### Input material

—————

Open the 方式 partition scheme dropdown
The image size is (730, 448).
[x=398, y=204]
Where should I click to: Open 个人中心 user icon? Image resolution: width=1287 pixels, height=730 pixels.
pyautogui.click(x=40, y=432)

—————

### Problem to solve
Output nothing but the lines from the one containing "Where should I" through the last line of the data, exactly as they stand.

### Exercise answer
Where should I click to: Open 个人中心 user icon? Image resolution: width=1287 pixels, height=730 pixels.
pyautogui.click(x=40, y=432)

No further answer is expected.